WISDEM tower/monopile optimization: effect of different initial configurations on optimal solution

Hello everybody,

I am optimizing the tower/monopile of a 20-MW offshore wind turbine with the following settings:
design variables: outer_diameter, layer_thickness (for both tower and monopile)
objective function: structural_mass
tower constraints: stress, global_buckling, shell_buckling, taper, slope, frequency_1 (lower_bound=0.05, upper_bound=0.3), thickness_slope
monopile constraints: stress, global_buckling, shell_buckling, taper, slope, frequency_1 (lower_bound=0.05, upper_bound=0.16), thickness_slope, pile_depth, tower_diameter_coupling
solver: SLSQP
To explore the design space, I run three optimizations with the above settings but different initial configurations (that is, different initial distributions of outer diameters and layer thickness):
run 1: original configuration (plot label= original)
run 2: tower diameter reduced by 0.3 m at four points; layer thickness distribution original (plot label= smaller D)
run 3: wall thickness reduced by 10 mm all along the tower and increased by 15 mm all along the monopile; tower and monopile diameter distributions original (plot label = t_wall chngd)
See the plots below.

The three optimizations are successful. I can also verify that the constraints are respected by looking at these plots of the utilization factors for the von Mises stress, shell buckling, and global buckling (run 1: cyan, run 2: orange, run 3: green):

and the values of the 1st natural frequency of the monopile optimal designs are:
run 1: 0.151 Hz < 0.16 Hz
run 2: 0.153 Hz < 0.16 Hz
run 3: 0.16 Hz = 0.16 Hz
Summing up the values of tower mass and monopile mass found in the output file, the total structure masses are:
run 1: 3392 ton
run 2: 3350 ton
run 3: 3013 ton
So there is a difference in total mass values of about -1% between run 2 and run 1, and a difference of about -10% between run 3 and run 1.
The distributions of outer diameter and wall thickness of the optimal designs also change:

the diameter distributions differ of as much as about +1 m between run 2 and run 1 and between run 3 and run 1; the thickness distributions differ of as much as ~20 mm between run 2 and run 1 and between run 3 and run 1.

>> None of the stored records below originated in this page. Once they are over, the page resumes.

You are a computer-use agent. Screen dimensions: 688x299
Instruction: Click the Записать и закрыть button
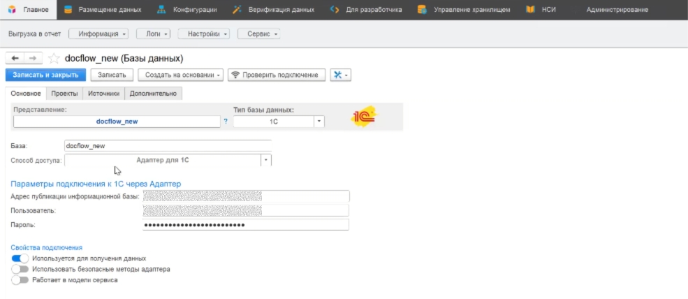45,75
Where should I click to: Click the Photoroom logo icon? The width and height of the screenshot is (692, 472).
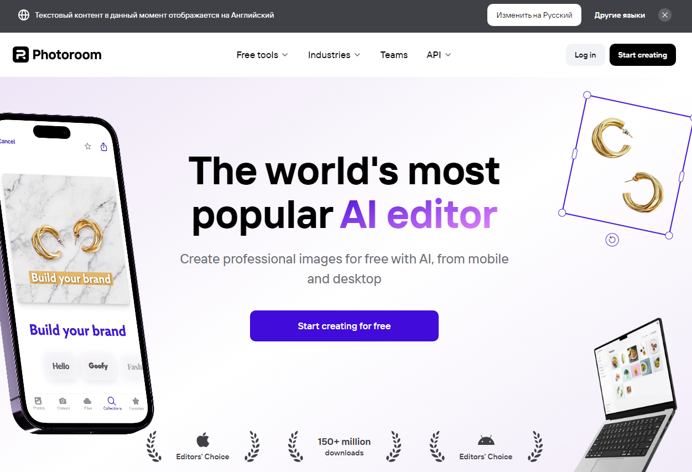pos(20,54)
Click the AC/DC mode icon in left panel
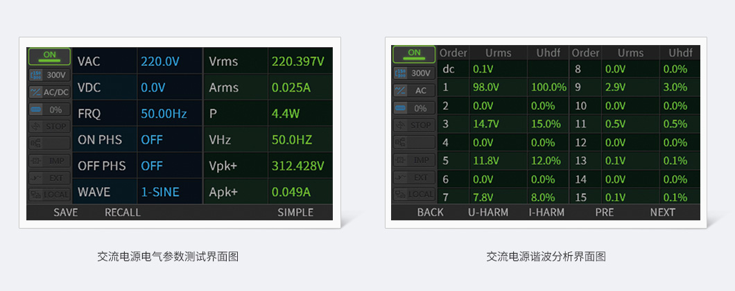The height and width of the screenshot is (291, 735). [49, 91]
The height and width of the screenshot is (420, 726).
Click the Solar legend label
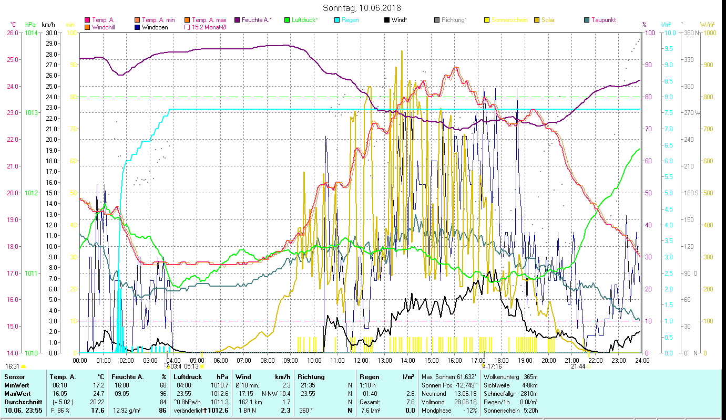(548, 20)
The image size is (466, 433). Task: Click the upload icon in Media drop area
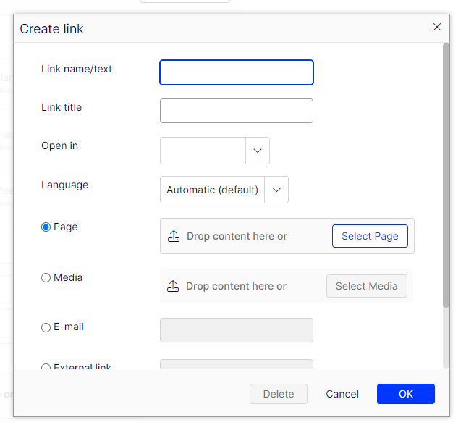[173, 286]

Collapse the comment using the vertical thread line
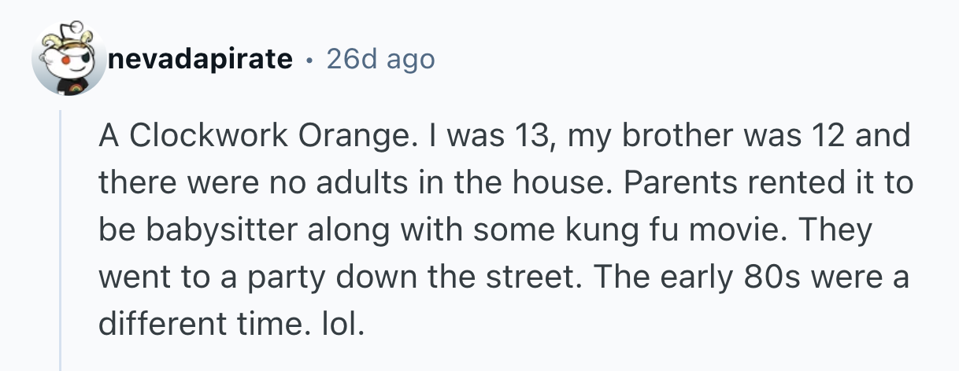click(x=61, y=236)
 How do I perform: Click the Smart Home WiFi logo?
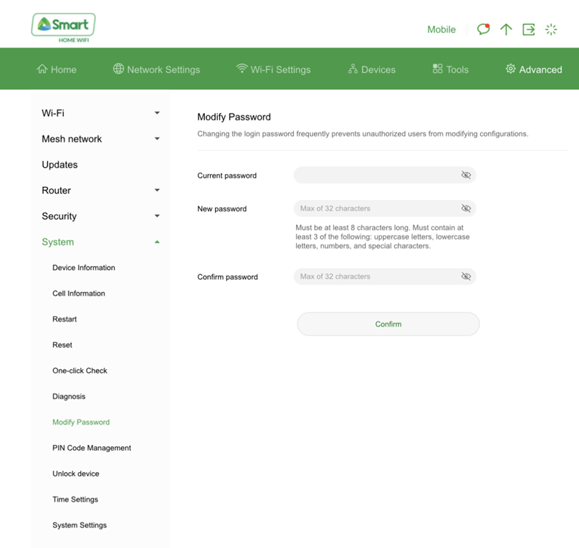coord(63,27)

Now I am puzzled by the following questions:

  1. I think that the difference in structural mass of about -1% between run 2 and run 1 is negligible, so I might consider those two optimizations to have output the same minimum for the structural mass. If so, why the diameter and thickness distributions of the optimal designs are not practically the same? If not so, can actually a difference of -0.3 m in the diameter at four points of the initial configuration of only the tower make a difference of as much as ~1 m along the optimal configuration of the tower and the monopile?

  2. Can a difference in only the thickness of the initial configuration be responsible of differences in the outer diameter distributions of the optimal design?

  3. Finally, how can the objective function structural mass for this relatively simple (correct me if I am wrong) optimization problem turn out to be multimodal, that is, to have different local minima instead of a single minimum?

I would really appreciate if someone could help me understand these results.

Thank you for your time and attention

These are classic questions for optimization practitioners and often arise as one moves from theory to practice. Gradient-based optimization is heuristic, meaning it is path dependent and the path will change depending on initial conditions, algorithm settings, and convergence tolerance. With so many constraints, the regions of validity in the design space are not contiguous, so you are likely to find local minima. Additionally, with finite differences supplying the gradients, the gradients will be noisy and the algorithm won’t always proceed along the ideal path. Maybe you could overcome this by setting convergence tolerances that are tiny (~1e-10 or less), but then you would be waiting forever for convergence. These are all standard optimization issues and in no way unique to WISDEM or wind problems.

With all these challenges, a common practice in global optimization to improve rigor is “multistart” (which you can Google- apparently there is even a Matlab function for it). You essentially give many different initial conditions or settings, sometimes even dozens or hundreds of different ones, and either look for the best overall solution or look at trends among the results.